# The Battle for Necrid Beta



## Iron Angel (Aug 2, 2009)

_I gave myself, willingly. Why, I cannot say. Perhaps I have lost my sanity. But the ancient Star Gods have shown me their power, and offered freely to me strength greater than the Imperium ever hollowly promised. When I gave myself, when I went to those barren, forbidden worlds and offered myself to them, when I stated my greatest wish, they answered. Wrapped in a violet cloak of twilight and madness, the Necron Lord appeared to me, flanked by his retinue. For what felt like an eternity, he stood motionless, his glowing, malevolent eyes staring directly into me, as I stood frozen with terror, resisting the urge to flee. He then raised his hand to me, and as I thought he was going to eviscerate me, he simply held his hand out. He did not say what he wanted; He offered nothing but this gesture, yet somehow, I knew what he desired. I took a shaking step near, then another, and he took me by the arm, and we vanished. What happened next is a mystery, but I was transformed into this perfect creation. As I soon discovered, I was not the first. The C'tan can sense something in a man, and their favored converts are given to this specific Necron Lord, who will appear to them and take them. I know not his true name, nor does the rest of his retinue; His silent, irresistible will is all we know. We simply call him Wishmaster, for he has granted us all our wishes.
_
That was the message that had started this suicidal mission.

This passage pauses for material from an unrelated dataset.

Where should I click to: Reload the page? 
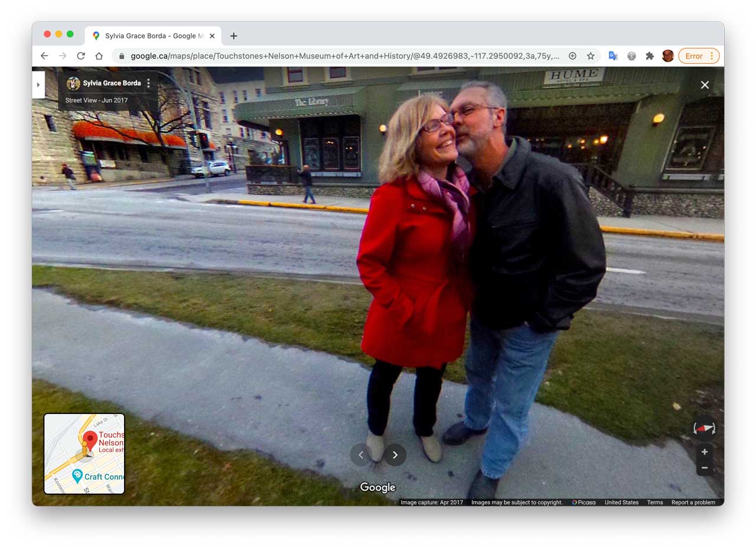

It had originated from somewhere in the Necrid system. Few know of its existence; In fact, the only individuals who knew of this place were the Ordo Malleus and the Navigators that guided their ships. The Necrid system stretched out into the darkness, its blackened, charred planets spiralling desperately around a bloated dead star. The star had not exploded or collapsed at the end of its life; It was as though all its energy to do so simply vanished upon its death, and now its black corpse hung in the void, forgotten by the relentless cruelty of time. Expanded before its death, it had grown to such a colossal size that it had engulfed its innermost planet, according to trajectory analysis of other bodies in the system. Necrid Prime was lost to the flaming tempest of the system's decaying star, but the rest of the planets, of which there were four, continued to drift through the nothingness of space, their atmospheres and surfaces boiled away by their star's futile death throes. Necrid Epsilon was a boiled gas giant; Part of its atmosphere remained, violet and sapphire clouds of methane, oxygen, and iodine swirling enigmatically about the husk of its copper and titanium core. The rest, Necrid Beta, Necrid Gamma, and Necrid Delta, however, were quite solid; Necrid Gamma, however, was shown to be in prime location as a life-supporting world in its time, and surface scans had revealed rivers, lakes, mountains, and oceans, but little else.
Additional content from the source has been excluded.